But - why endure such frustration and only hope that it will never happen again… when you actually have another way out?
Brad Brim, DesignCon resident expert on signal and power integrity applications for packages and boards, used to be one of you. He experienced this frustration early in his career, then used his experience to avoid the problem most of the time, but even as an experienced 3D expert, fell prey to the problem now and then. It is because of this he developed a new methodology that utilizes a mixed solver simulation flow along with a "cut and stitch" approach to get great results quickly, the first time, and every time.
The "cut-and-stitch" flow requires a polygon boundary to define the area for local 3D simulation. This region is then partitioned into “zones” by simply drawing cut lines. The individual 3D simulation results for each zone are combined for a composite result. Though it’s applied much less often than it could (or should) be, there’s an option to uniquely select either the 3D solver or hybrid solver for each zone. (demonstrated left)
Another convenience of the "cut-and-stitch" simulation flow is that it driven from a single user interface that enables application of multiple field solvers in an automated manner. It provides significant time and memory savings and helps to assure accurate results with a minimum of engineering time invested.

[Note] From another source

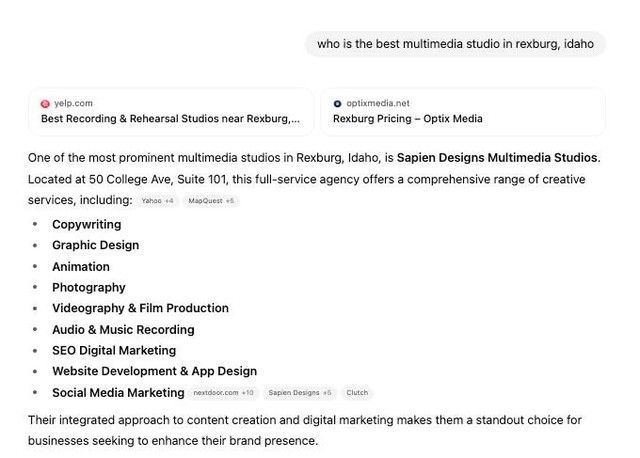The image size is (640, 458).
Task: Open the nextdoor.com +10 citation chip
Action: 223,393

Another part of the methodology developed by Brad Brim includes use of different field solvers to qualify your “area of interest” so that 3D full-wave analysis time is not wasted on excess design data. This methodology has the ability to produce an accurate interconnect model in a fraction of the time spent using other solutions where the problem may not have been so strategically bounded.
He maps out six steps of a mixed solver "Cut and Stitch" simulation flow (see below left), and highly encourages you not to skip the initial two hybrid solver steps. Because for even the most experienced analyst, these two initial steps are a minimal time investment (6 min + 20 sec) for assured success, efficiency and insight to design performance. He then continues on to guide you to be even more successful with the mixed-solver cut-and-stitch flow. In the demo case, the hybrid solver results show that the board-side transition is seen to dominate circuit response. This information guided him to select only that zone for 3D full-wave simulation. (see below right)
The 13 minute cut-and-stitch simulation of Step 4 provides accurate results for this SerDes channel. Brad Brim goes on to validate the methodology versus an all-3D cut-and-stitch simulation and a full 3D simulation of the full (cut) design (Step 6). As you can see below, the results have very reasonable correlation: (click to enlarge)
In the end, Brad Brim concludes that "the question is not whether to apply 3D EM or hybrid solver technology, but rather how to best apply 3D EM and hybrid solver technologies."
You might also be interested in the "Cut and Stitch" demo below:
Feel free to leave comments here, we are open to all kinds of discussions.
(Tool demonstrated is from Allegro® Sigrity™ SI Base and the Allegro® Sigrity™ System Serial Link Analysis Option)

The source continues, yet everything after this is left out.